Starting with the line that contains "You are a computer-use" and going on through the end of the records, lay out each line as a Markdown table with the columns Row and Line, skipping blank lines. Leave the pictures out.

Records for pointing to text and elements
----------
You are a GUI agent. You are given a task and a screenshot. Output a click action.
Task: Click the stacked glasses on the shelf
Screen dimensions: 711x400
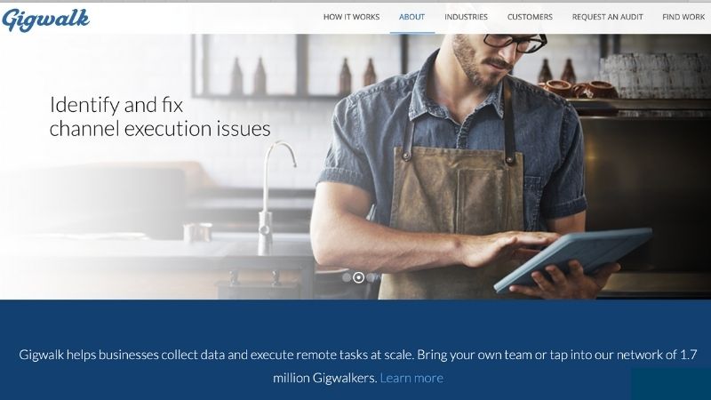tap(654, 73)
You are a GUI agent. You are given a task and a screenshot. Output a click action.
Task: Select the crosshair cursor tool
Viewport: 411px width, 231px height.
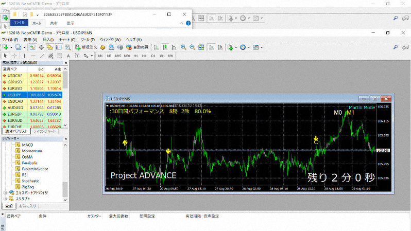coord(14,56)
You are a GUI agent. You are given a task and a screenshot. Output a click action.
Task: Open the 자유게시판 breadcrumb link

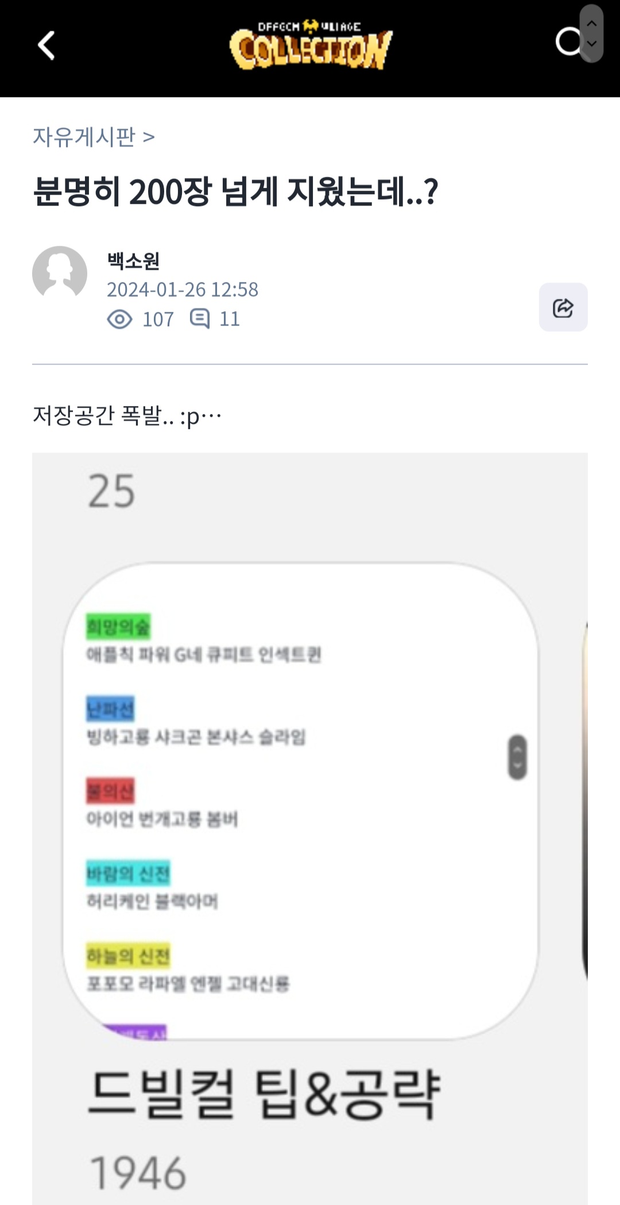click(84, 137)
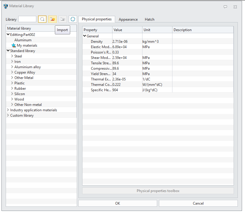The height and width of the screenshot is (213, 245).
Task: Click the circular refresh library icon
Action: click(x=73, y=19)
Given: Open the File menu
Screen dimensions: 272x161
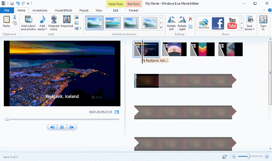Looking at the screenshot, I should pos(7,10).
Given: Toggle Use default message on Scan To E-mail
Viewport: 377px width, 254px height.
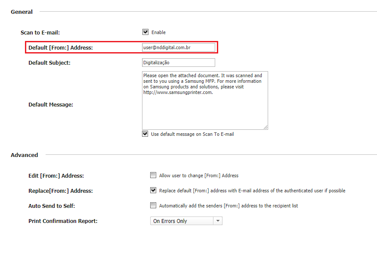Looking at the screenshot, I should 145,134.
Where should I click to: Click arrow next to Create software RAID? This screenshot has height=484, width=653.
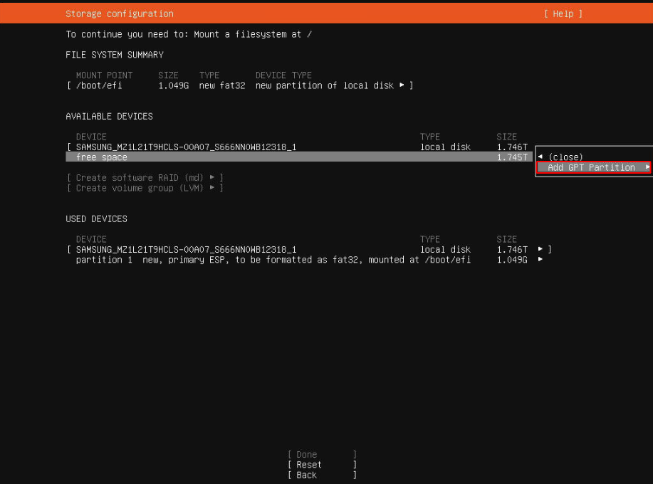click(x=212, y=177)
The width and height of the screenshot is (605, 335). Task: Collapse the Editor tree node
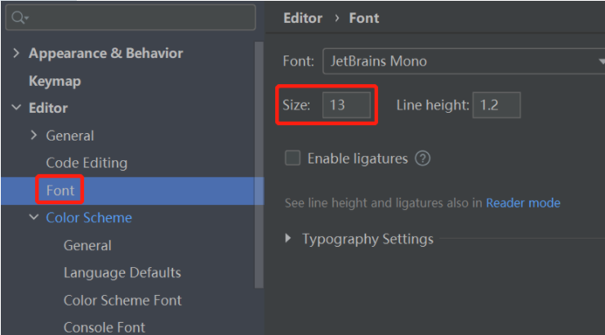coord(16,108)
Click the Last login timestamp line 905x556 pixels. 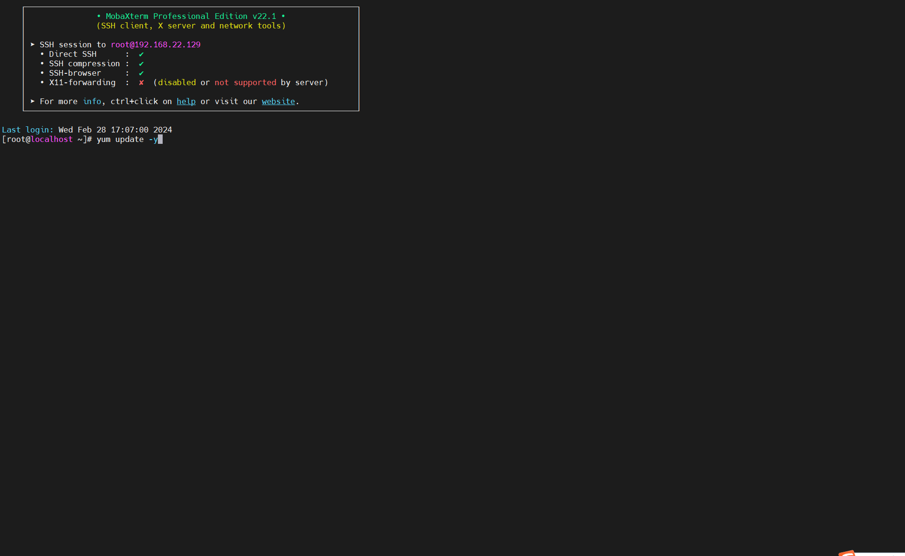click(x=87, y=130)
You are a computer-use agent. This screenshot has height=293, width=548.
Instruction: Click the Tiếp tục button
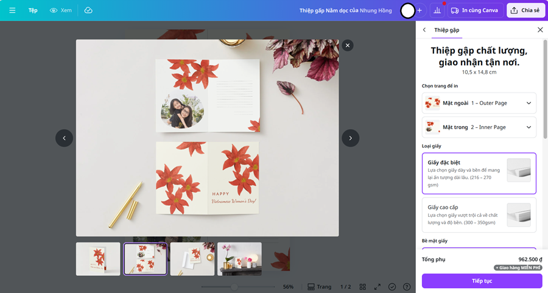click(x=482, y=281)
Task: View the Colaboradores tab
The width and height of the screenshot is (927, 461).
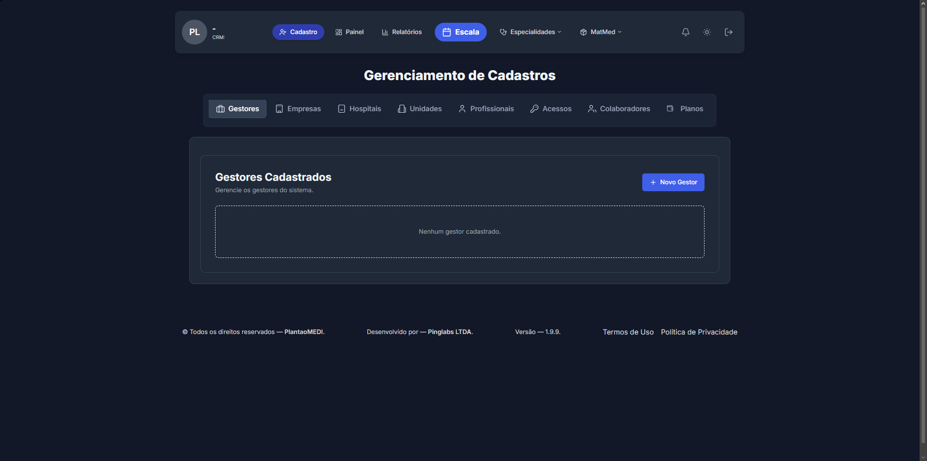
----------
* _Worked answer_:
| Row | Line |
|---|---|
| 1 | You are a computer-use agent. This screenshot has height=293, width=548. |
| 2 | Instruction: Click the Tiếp tục button |
| 3 | click(x=482, y=281) |
| 4 | Task: View the Colaboradores tab |
| 5 | The width and height of the screenshot is (927, 461). |